Attività da svolgere |
• 1. Riporta fedelmente la parte del brano sull'immigrazione compresa tra "Come si vede, si" e "e senza illusioni.", estremi inclusi.
• 2. Prosegui il brano sull'immigrazione a partire dalla sua ultima frase.

Brano di lettura |

..............................

In una prospettiva realistica, andrebbero preferite (a parità di condizioni, soprattutto per quel che si riferisce all'onestà delle intenzioni e al corretto comportamento) le popolazioni cattoliche o almeno cristiane, alle quali l'inserimento risulta enormemente agevolato (per esempio i latino‑americani, i filippini, gli eritrei, i provenienti da molti paesi dell'Est Europa, eccetera); poi gli asiatici (come i cinesi e i coreani), che hanno dimostrato di sapersi integrare con buona facilità, pur conservando i tratti distintivi della loro cultura. Questa linea di condotta ‑ essendo “laicamente” motivata - non dovrebbe lasciarsi condizionare o disanimare nemmeno dalle possibili critiche sollevate dall'ambiente ecclesiastico o dalle organizzazioni cattoliche.

Come si vede, si propone qui semplicemente il “criterio dell'inserimento più agevole e meno costoso”: un criterio totalmente ed esplicitamente “laico”, a proposito del quale evocare gli spettri del razzismo, della xenofobia, della discriminazione religiosa, dell'ingerenza clericale e perfino della violazione della Costituzione, sarebbe un malinteso davvero mirabile e singolare; il quale, se effettivamente si verificasse, ci insinuerebbe qualche dubbio sulla perspicacia degli opinionisti e dei politici italiani.

Il caso dei musulmani

Se non si vuol eludere o censurare tale realistica attenzione, è evidente che il caso dei musulmani vada trattato a parte. Ed è sperabile che i responsabili della cosa pubblica non temano di affrontarlo a occhi aperti e senza illusioni.

Gli islamici ‑ nella stragrande maggioranza e con qualche eccezione ‑ vengono da noi risoluti a restare estranei alla nostra “umanità”, individuale e associata, in ciò che ha di più essenziale, di più prezioso, di più “laicamente” irrinunciabile: più o meno dichiaratamente, essi vengono a noi ben decisi a rimanere sostanzialmente “diversi”, in attesa di farci diventare tutti sostanzialmente come loro.

Hanno una forma di alimentazione diversa (e fin qui poco male), un diverso giorno festivo, un diritto di famiglia incompatibile col nostro, una concezione della donna lontanissima dalla nostra (fino a praticare la poligamia). Soprattutto hanno una visione rigorosamente integralista della vita pubblica, sicché la perfetta immedesimazione tra religione e politica fa parte della loro fede indubitabile e irrinunciabile, anche se aspettano prudentemente a farla valere di diventare preponderanti. Non sono dunque gli uomini di Chiesa, ma gli stati occidentali moderni a dover far bene i loro conti a questo riguardo.

..............................

Estratto del dataset |

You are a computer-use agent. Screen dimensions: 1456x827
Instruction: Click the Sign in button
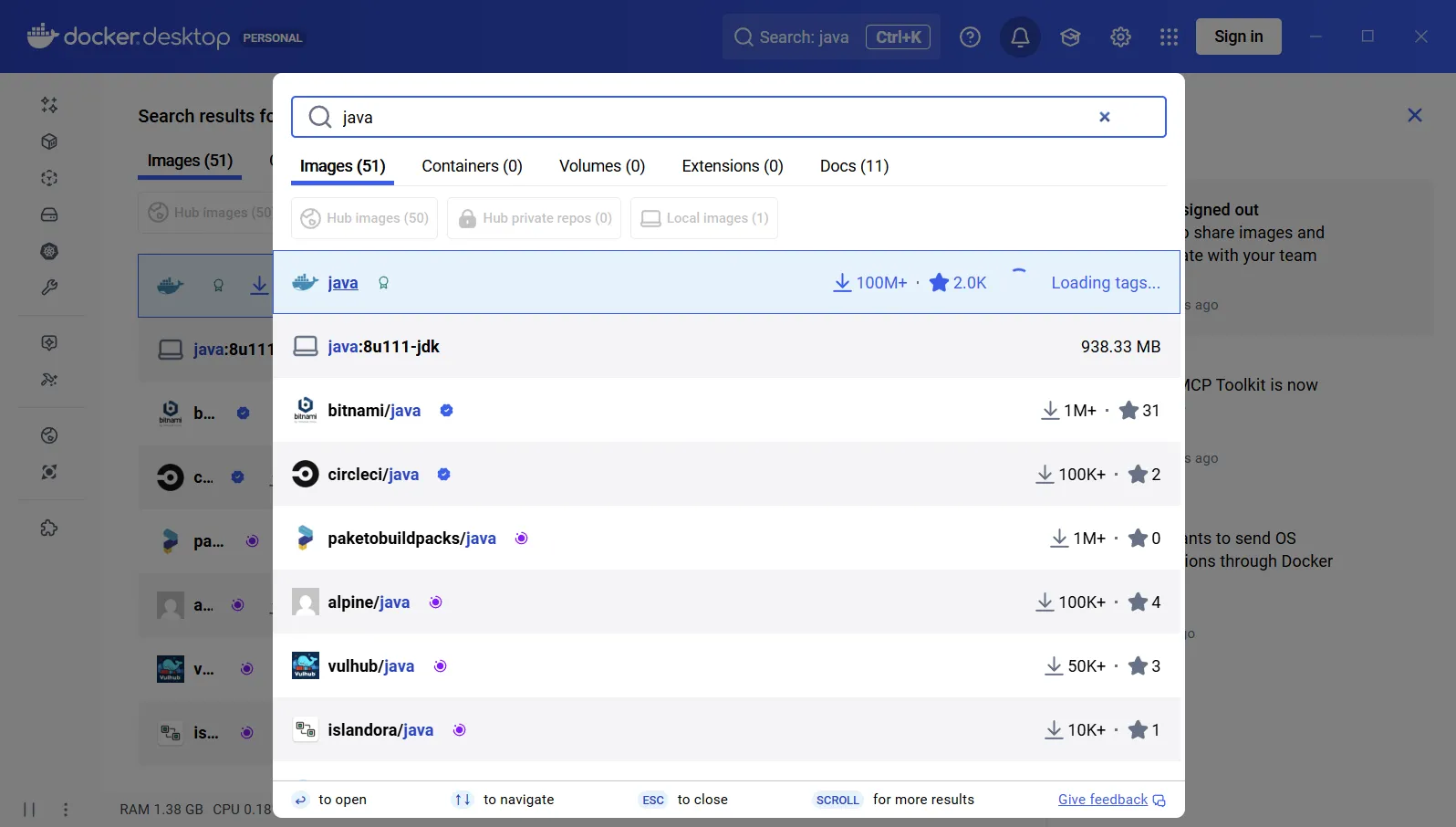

..............................

Risposte alle attività |
• 1.
Come si vede, si propone qui semplicemente il “criterio dell'inserimento più agevole e meno costoso”: un criterio totalmente ed esplicitamente “laico”, a proposito del quale evocare gli spettri del razzismo, della xenofobia, della discriminazione religiosa, dell'ingerenza clericale e perfino della violazione della Costituzione, sarebbe un malinteso davvero mirabile e singolare; il quale, se effettivamente si verificasse, ci insinuerebbe qualche dubbio sulla perspicacia degli opinionisti e dei politici italiani.

Il caso dei musulmani

Se non si vuol eludere o censurare tale realistica attenzione, è evidente che il caso dei musulmani vada trattato a parte. Ed è sperabile che i responsabili della cosa pubblica non temano di affrontarlo a occhi aperti e senza illusioni.

• 2.
Va anzi detto qualcosa di più: se il nostro Stato crede sul serio nell'importanza delle libertà civili (tra cui quella religiosa) e nei princìpi democratici, dovrebbe adoperarsi perché essi siano sempre più diffusi, accolti e praticati a tutte le latitudini. Un piccolo strumento per raggiungere questo scopo è quello della richiesta che venga data una “reciprocità” non puramente verbale da parte degli stati di origine degli immigrati.

Scrive a questo proposito la Nota CEI del 1993: “In diversi paesi islamici è quasi impossibile aderire e praticare liberamente il cristianesimo. Non esistono luoghi di culto, non sono consentite manifestazioni religiose fuori dell'islam, né organizzazioni ecclesiali per quanto minime. Si pone così il difficile problema della reciprocità. È questo un problema che non interessa solo la Chiesa, ma anche la società civile e politica, il mondo della cultura e delle stesse relazioni internazionali. Da parte sua il papa è instancabile nel chiedere a tutti il rispetto del diritto fondamentale della libertà religiosa” (n. 34). Ma ‑ diciamo noi ‑ chiedere serve a poco, anche se il papa non può fare di più.

Per quanto possa apparire estraneo alla nostra mentalità e persino paradossale, il solo modo efficace e non velleitario di promuovere il “principio di reciprocità” da parte di uno Stato davvero “laico” e davvero interessato alla diffusione delle libertà umane, sarebbe quello di consentire in Italia per i musulmani, sul piano delle istituzioni da autorizzare, solo ciò che nei paesi musulmani è effettivamente consentito per gli altri.

Cattolicesimo “religione nazionale storica”

Quanto ai rapporti da intrattenere con le diverse religioni, che sono presenti tra noi in conseguenza dell’ immigrazione, sarà bene che nessuno ignori o dimentichi che il cattolicesimo ‑ che indiscutibilmente non è più la “religione ufficiale dello Stato” ‑ rimane nondimeno la “religione storica” della nazione italiana, la fonte precipua della sua identità, l'ispirazione determinante delle nostre più vere grandezze.

Sicché è del tutto incongruo assimilarlo socialmente alle altre forme religiose o culturali, alle quali dovrà essere assicurata piena e autentica libertà di esistere e di operare, senza però che questo comporti un livellamento innaturale o addirittura un annichilimento dei più alti valori della nostra civiltà.

Va anche detto che è una singolare visione della democrazia il far coincidere il rispetto degli individui e delle minoranze con il non rispetto della maggioranza e l'eliminazione di ciò che è acquisito e tradizionale in una comunità umana. Dobbiamo qui segnalare purtroppo casi sempre più numerosi di questa, che è una “intolleranza sostanziale”, per esempio quando nelle scuole si aboliscono i segni e gli usi cattolici per la presenza di alcuni di altre fedi.

Alle comunità ecclesiali

Che cosa diremo di illuminante e di pratico alle comunità cristiane, che di questi tempi sono per la verità afflitte da poca chiarezza di idee e da molte incertezze comportamentali?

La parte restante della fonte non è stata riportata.